_Directions for this task_.
In the entries that follow, find the line containing "538x1568 pixels."; from there, copy every line exactly through the line containing "This screenshot has width=1283, height=676.".

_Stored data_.
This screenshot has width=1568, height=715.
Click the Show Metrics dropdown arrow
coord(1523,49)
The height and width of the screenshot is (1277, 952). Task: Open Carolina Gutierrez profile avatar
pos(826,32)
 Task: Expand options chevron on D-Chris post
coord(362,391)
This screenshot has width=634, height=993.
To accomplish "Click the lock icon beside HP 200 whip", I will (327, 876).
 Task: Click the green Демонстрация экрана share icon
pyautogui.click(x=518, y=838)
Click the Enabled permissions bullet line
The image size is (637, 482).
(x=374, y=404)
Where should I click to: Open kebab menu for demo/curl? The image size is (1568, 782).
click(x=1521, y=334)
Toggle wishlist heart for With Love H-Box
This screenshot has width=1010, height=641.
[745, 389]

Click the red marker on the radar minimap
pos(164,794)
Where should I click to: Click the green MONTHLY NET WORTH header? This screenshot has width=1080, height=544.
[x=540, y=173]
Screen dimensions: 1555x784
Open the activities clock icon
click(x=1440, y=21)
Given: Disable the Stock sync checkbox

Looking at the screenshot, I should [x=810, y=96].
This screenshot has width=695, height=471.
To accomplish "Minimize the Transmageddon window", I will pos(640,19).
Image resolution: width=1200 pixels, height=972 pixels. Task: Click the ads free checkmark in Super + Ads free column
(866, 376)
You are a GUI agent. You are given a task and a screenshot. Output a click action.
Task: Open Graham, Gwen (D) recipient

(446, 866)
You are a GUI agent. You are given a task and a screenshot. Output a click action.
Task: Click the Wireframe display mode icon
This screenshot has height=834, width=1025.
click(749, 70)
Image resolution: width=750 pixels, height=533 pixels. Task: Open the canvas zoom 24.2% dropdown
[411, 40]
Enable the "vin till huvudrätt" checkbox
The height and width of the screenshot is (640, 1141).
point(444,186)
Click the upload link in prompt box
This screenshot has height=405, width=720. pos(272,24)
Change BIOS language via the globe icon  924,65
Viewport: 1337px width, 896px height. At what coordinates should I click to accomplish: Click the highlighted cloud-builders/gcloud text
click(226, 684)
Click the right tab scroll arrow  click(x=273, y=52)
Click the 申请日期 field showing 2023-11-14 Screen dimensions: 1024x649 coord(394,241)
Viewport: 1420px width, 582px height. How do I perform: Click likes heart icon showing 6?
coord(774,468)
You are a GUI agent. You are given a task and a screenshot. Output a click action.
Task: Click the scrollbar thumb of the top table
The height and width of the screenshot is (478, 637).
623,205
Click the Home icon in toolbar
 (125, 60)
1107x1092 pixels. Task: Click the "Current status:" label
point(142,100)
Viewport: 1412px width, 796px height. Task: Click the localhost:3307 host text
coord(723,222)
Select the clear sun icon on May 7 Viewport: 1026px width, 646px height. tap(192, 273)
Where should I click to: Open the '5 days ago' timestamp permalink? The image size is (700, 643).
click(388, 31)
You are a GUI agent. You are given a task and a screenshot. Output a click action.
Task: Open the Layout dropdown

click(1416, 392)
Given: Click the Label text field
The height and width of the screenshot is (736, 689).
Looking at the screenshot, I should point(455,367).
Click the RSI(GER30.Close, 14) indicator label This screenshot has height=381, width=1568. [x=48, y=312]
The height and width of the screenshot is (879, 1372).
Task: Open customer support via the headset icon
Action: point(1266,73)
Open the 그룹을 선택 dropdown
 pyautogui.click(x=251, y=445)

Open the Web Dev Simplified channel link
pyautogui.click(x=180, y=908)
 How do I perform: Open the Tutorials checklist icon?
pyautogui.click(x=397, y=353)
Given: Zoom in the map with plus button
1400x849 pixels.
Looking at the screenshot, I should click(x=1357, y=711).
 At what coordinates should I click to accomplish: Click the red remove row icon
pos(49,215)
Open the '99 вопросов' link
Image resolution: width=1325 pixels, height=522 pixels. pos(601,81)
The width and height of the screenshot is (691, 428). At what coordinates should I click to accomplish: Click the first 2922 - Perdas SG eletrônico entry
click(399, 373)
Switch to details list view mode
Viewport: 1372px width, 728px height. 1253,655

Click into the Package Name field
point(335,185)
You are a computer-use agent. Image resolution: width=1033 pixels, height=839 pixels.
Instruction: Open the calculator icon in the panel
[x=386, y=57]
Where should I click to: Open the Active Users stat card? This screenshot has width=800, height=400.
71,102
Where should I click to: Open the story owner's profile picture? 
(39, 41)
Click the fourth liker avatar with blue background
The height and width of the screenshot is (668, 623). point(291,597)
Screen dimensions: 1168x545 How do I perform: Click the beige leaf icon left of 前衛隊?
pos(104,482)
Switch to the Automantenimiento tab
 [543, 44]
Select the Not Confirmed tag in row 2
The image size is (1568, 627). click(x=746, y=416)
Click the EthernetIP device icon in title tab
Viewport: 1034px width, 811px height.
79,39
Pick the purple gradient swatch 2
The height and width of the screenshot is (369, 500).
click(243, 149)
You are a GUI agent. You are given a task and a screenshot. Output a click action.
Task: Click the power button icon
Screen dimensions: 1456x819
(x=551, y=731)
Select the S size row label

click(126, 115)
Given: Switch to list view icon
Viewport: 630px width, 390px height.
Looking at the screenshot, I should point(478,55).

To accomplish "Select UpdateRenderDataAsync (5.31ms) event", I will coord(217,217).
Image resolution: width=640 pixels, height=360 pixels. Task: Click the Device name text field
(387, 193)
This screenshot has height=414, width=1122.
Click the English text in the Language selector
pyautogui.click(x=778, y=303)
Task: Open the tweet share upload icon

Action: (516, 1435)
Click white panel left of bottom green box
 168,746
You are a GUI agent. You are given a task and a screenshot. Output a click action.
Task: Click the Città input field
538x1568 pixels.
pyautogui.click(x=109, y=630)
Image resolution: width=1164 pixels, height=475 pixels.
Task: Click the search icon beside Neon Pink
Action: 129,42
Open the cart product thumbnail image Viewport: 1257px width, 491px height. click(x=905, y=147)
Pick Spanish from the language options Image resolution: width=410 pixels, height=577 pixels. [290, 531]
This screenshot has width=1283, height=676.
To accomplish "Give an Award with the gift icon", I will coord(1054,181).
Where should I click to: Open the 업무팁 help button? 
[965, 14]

_Finished exercise_.
538x1568 pixels.
pyautogui.click(x=109, y=630)
Image resolution: width=1164 pixels, height=475 pixels.
Task: Click the search icon beside Neon Pink
Action: 129,42
Open the cart product thumbnail image Viewport: 1257px width, 491px height. click(x=905, y=147)
Pick Spanish from the language options Image resolution: width=410 pixels, height=577 pixels. [290, 531]
This screenshot has width=1283, height=676.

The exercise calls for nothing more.